Footprints of History – Reflections of Docent Roberta Berken

Roberta Berken has served as a docent for more than a dozen years, sharing the story of the Eldridge Street Synagogue with visitors from around the world. Here she shares reflections on the synagogue’s floorboards, a favorite feature. Though much of the synagogue was meticulously restored to its original grandeur, these worn floorboards reveal the footprints of history.

Roberta Berken, Museum at Eldridge Street Docent

Roberta Berken, Museum at Eldridge Street Docent

Stand on the floor of the Eldridge Street Synagogue sanctuary and you can feel the past.

Shuffle your feet. What do you feel?
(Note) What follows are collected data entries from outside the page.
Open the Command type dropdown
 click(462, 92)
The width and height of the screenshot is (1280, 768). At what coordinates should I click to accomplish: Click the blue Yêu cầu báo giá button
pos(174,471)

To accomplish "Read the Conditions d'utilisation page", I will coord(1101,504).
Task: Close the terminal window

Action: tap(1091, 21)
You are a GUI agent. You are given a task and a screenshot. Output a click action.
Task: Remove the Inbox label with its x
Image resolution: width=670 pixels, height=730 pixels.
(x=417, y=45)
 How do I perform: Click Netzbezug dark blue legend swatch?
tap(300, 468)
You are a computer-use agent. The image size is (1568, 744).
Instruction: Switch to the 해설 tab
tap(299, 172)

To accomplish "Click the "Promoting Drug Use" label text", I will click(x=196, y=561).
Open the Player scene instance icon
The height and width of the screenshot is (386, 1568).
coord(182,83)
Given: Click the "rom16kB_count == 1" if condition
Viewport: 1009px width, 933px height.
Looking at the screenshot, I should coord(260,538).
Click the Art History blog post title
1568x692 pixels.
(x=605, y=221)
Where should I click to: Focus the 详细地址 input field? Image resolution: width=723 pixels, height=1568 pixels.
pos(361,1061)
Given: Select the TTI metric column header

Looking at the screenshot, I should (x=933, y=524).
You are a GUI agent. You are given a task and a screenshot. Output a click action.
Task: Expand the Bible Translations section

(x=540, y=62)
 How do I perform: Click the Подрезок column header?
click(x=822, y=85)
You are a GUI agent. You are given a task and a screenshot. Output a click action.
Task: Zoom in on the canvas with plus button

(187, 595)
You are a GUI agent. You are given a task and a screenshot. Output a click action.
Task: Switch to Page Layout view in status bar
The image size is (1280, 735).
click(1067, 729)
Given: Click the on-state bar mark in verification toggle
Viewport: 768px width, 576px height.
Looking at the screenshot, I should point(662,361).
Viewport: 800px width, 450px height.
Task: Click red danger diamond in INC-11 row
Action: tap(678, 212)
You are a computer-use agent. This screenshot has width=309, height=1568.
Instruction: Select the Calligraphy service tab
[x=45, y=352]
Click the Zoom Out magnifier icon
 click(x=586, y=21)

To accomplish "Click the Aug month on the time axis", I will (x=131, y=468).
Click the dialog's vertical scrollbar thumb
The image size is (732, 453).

Grooves made by the davening of the men who worshiped here more than a century ago. They rose on their toes and rocked forward and back during their prayers. These grooves created by the prayers of many help tell the story of this beautiful 19th century building. The original pine floor has been carefully restored with a minimum of sanding as well as a penetrating oil finish.

Worn floorboards reveal the footprints of history. Photo: Kate Milford

Worn floorboards reveal the footprints of history. Photo: Kate Milford

Perhaps the boots which made these grooves came from Minsk or from the shoe store on Essex Street. A prosperous man may have had new shoes. On the way to shul he may have stopped to have his shoes shined by Max the shoe shine boy there with his shine box. A working man would have walked with this oft-mended shoes on his way to shul. Both walked through the snow in winter and the hot pavements in summer.  The words and rhythm of Yiddish filled the sterets. The Yiddish signs announced: “Fresh fish!” “Fresh baked challah!” Or “Pumpernickel and 3 pounds of potatoes for a penny.”

From 1887 to the 1950s the sanctuary was a place to worship in safety and dignity.